Sophos has identified two campaigns conducted by the groups STAC5143 and STAC5777, leveraging Microsoft Teams to infiltrate organizations for data theft and ransomware distribution.
Sophos initiated its investigation of these incidents in November and December 2024. Both groups utilize their own Microsoft Office 365 accounts to prepare their attacks, exploiting default Teams settings that permit external users to contact employees within targeted organizations.
STAC5143 and STAC5777 employ similar tactics. The attack begins with a large-scale spam campaign—sending up to 3,000 emails per hour—to overwhelm employees’ inboxes and create a false sense of urgency. Following this, the attackers initiate contact through Teams, impersonating IT support personnel and persuading victims to grant access to their devices.
Once access is obtained, the hackers deploy malware using legitimate Microsoft services such as Quick Assist and Teams. By leveraging employee accounts, the attackers gain entry to additional systems through VPN, RDP, and Windows Remote Management.
STAC5143 focuses on automation, utilizing Java Archives (JAR), Python scripts, and remote resources like SharePoint to deliver backdoors.
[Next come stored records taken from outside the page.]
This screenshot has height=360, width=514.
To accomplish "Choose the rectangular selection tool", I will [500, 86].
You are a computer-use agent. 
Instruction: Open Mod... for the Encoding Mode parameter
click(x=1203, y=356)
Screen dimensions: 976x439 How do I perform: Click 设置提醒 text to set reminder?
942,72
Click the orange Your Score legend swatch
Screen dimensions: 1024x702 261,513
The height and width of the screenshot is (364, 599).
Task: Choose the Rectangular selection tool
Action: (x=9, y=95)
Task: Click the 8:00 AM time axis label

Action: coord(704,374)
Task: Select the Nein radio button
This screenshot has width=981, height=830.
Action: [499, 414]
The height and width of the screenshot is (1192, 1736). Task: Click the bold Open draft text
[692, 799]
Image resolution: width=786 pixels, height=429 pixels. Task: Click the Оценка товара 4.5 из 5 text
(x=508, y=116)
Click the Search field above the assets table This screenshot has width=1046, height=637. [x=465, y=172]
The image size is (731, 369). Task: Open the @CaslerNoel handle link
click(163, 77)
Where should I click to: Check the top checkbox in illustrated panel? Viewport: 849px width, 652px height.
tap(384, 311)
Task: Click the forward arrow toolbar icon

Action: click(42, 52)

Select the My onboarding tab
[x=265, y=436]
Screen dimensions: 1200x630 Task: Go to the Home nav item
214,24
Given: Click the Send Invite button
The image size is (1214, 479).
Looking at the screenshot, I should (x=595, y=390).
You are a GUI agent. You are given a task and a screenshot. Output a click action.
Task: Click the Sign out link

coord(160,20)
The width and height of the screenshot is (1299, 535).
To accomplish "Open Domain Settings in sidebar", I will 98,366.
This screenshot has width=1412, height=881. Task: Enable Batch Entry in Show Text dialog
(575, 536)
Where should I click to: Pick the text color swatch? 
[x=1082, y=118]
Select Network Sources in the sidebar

In one attack, JAR files were identified extracting archives containing malicious code and executing commands via PowerShell, effectively bypassing Windows’ standard security mechanisms.
In contrast, STAC5777 relies on manual techniques. Cybercriminals use Quick Assist to gain device access and then manually install malware. The group has been linked to the Black Basta ransomware, which was successfully blocked during one of the incidents.
Sophos warns that the use of Microsoft Teams and other services poses a security risk in the absence of proper configuration. To safeguard against such threats, organizations are advised to:
- Restrict the ability to connect to Teams from external domains.
- Disable the use of Quick Assist unless explicitly required by company policy.
- Integrate Office 365 with a security monitoring system.
- Train employees to increase awareness of potential threats.
These cyberattacks highlight how threat actors adapt their strategies by exploiting legitimate services to compromise systems. Sophos continues to analyze the activities of STAC5143 and STAC5777, urging all organizations to implement additional security measures proactively.